# Tamper for VST basket



## the_partisan (Feb 29, 2016)

Is it essential to get a 58.4mm tamper for VST baskets? Or would I be getting really bad results with a normal 58mm convex tamper which is what I already have?

All the 58.4mm tamper seems quite pricy (£50+), so I'm wondering if VST basket is worth it or not if I need to buy a new tamper as well.


----------



## coffeechap (Apr 5, 2012)

VST is definitely worth it, I believe there will be a used 58.4 Torr coming up soon for a lot less than £50


----------



## Missy (Mar 9, 2016)

Time for me to jump on board with a random question I can't find the answer for. What's the advantage of VST over a stock basket? Do they only fit in certain machine's portafilters? I've searched a few times and not found an idiot's guide.


----------



## coffeechap (Apr 5, 2012)

They offer a uniform and precise hole pattern that promotes and even extraction (provided you do the prep right), they will show any deficiency in your distribution and technique. They will fit most portafilter a inc the Gaggia


----------



## the_partisan (Feb 29, 2016)

Would it be worth it with just a 58mm convex tamper? Or it would be too loose?


----------



## DoubleShot (Apr 23, 2014)

Quite a detailed article on them here

VST seem to be one of, if not, the most popular choices when members upgrade/replace their stock filter baskets. Some say they are less forgiving of poor technique. Can't comment on that as they are the only baskets I've used for making espresso.

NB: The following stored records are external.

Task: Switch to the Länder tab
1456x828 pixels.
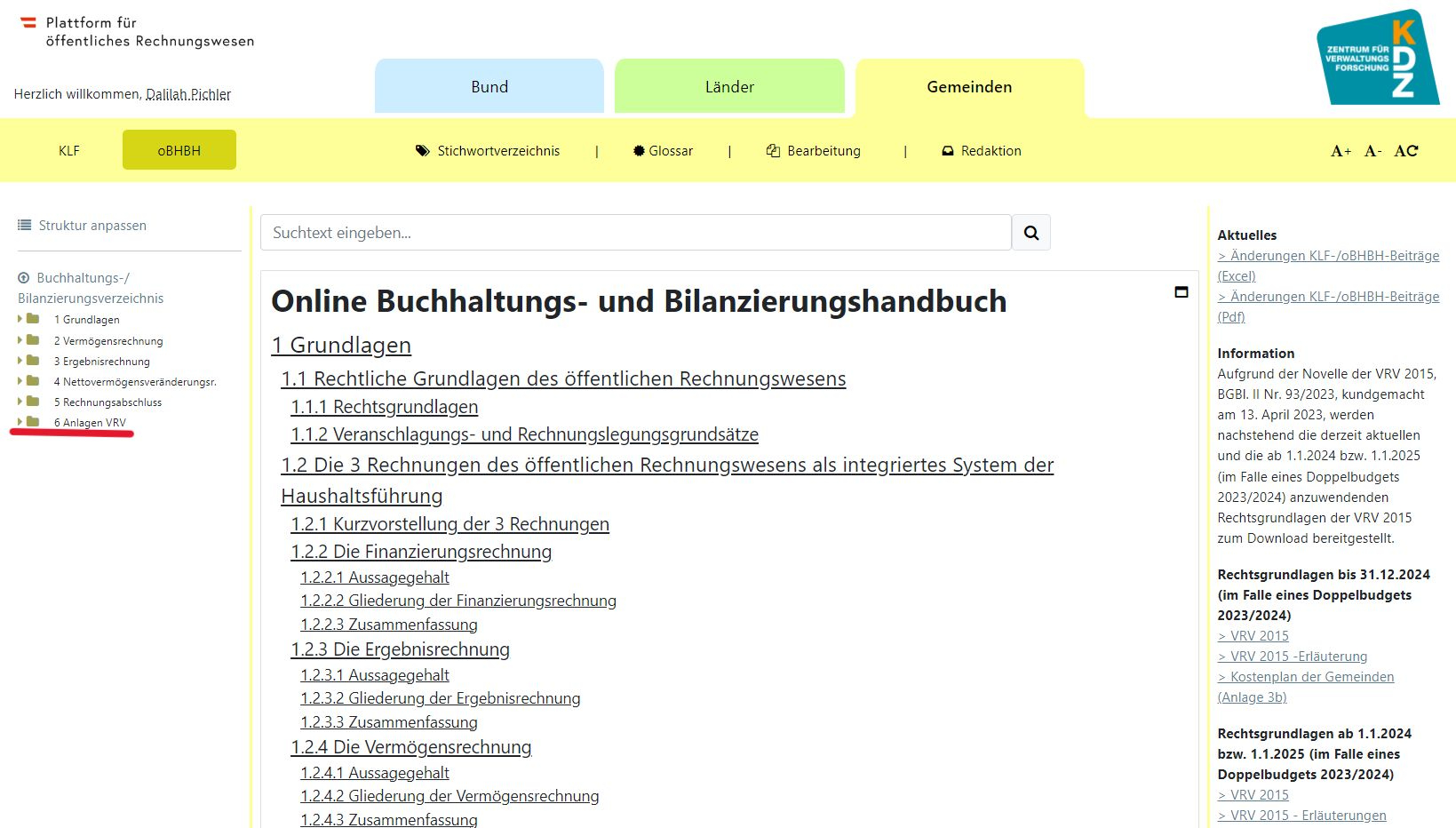Action: (x=729, y=87)
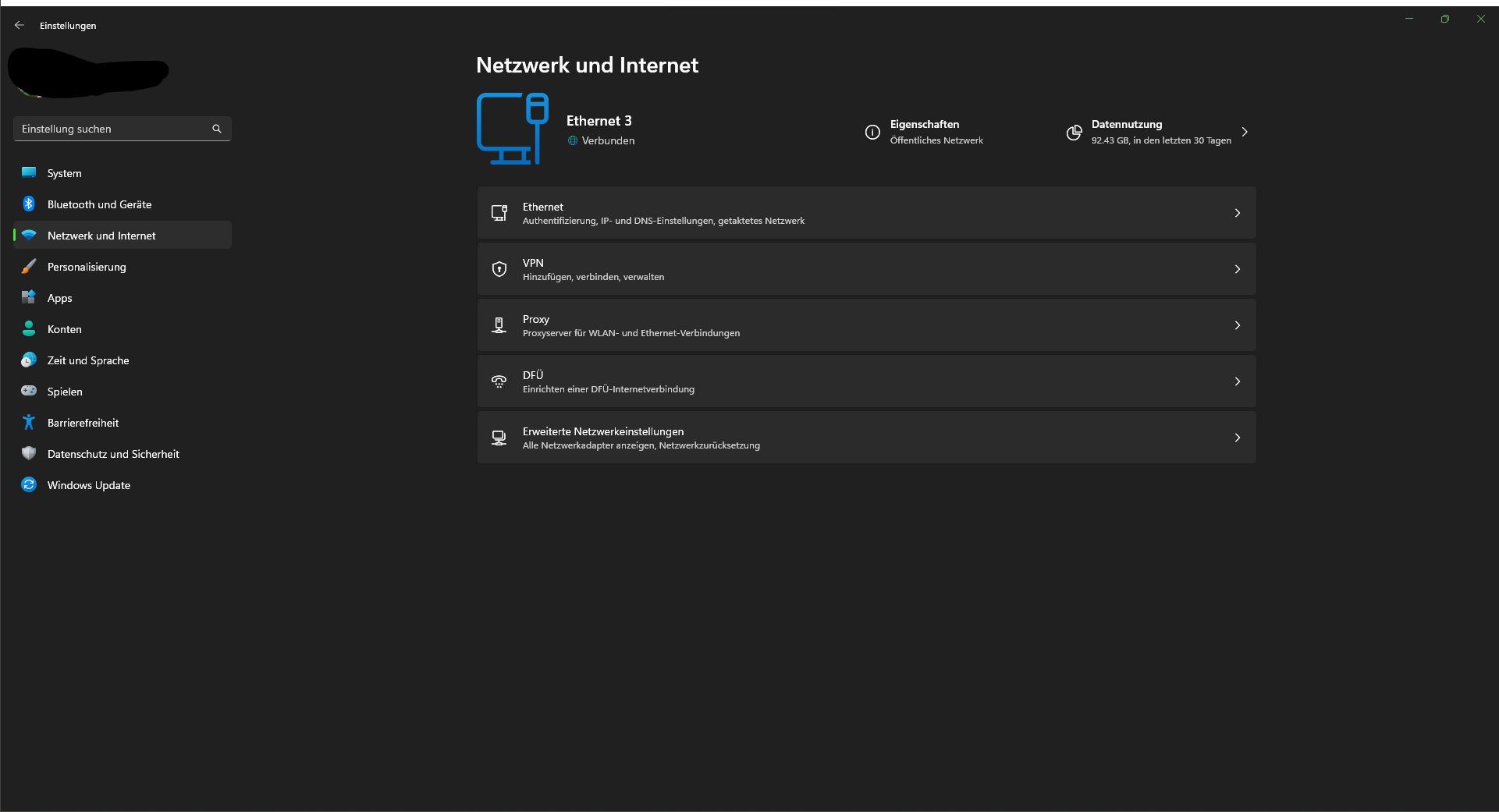Viewport: 1499px width, 812px height.
Task: Click the Bluetooth icon in sidebar
Action: click(29, 204)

IMS is a slightly cheaper alternative. La Marzocco, I believe are made in the same factory as VST, are slightly cheaper but do not come supplied with a certificate detailing the accuracy of the hole sizes.

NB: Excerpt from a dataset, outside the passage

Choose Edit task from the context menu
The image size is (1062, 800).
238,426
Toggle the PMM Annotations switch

58.4mm upto 58.6mm maximum would be more suitable. 58mm will be a little loose which in turn can often leave coffee grounds on the inside walls of the filter basket.

Sizes available: 15g, 18g, 20g, 22g

Ridged or ridgeless. The latter are easier for removal from your portafilter.


----------



## Rob1 (Apr 9, 2015)

Something about the positioning of the holes and the size of them being precise to help get an even extraction, and of course the basket is designed for a specific dose. If your tamper is only 58mm you won't be getting the best out of the coffee or the baskets.


----------



## the_partisan (Feb 29, 2016)

Now I already bought an unpressurized basket (£8) and tamper (£30) for my 2015 Gaggia Classic. I thought I could upgrade the basket later on and keep the tamper but that doesn't seem to be the case. Wish I knew before to buy the bigger tamper instead from the beginning. So there wouldn't be much point buying only basket without an expensive tamper. Thanks!


----------



## Missy (Mar 9, 2016)

DoubleShot said:


> Quite a detailed article on them here


Argh!! Now I *need* one!!


----------



## Jon (Dec 3, 2010)

the_partisan said:


> Would it be worth it with just a 58mm convex tamper? Or it would be too loose?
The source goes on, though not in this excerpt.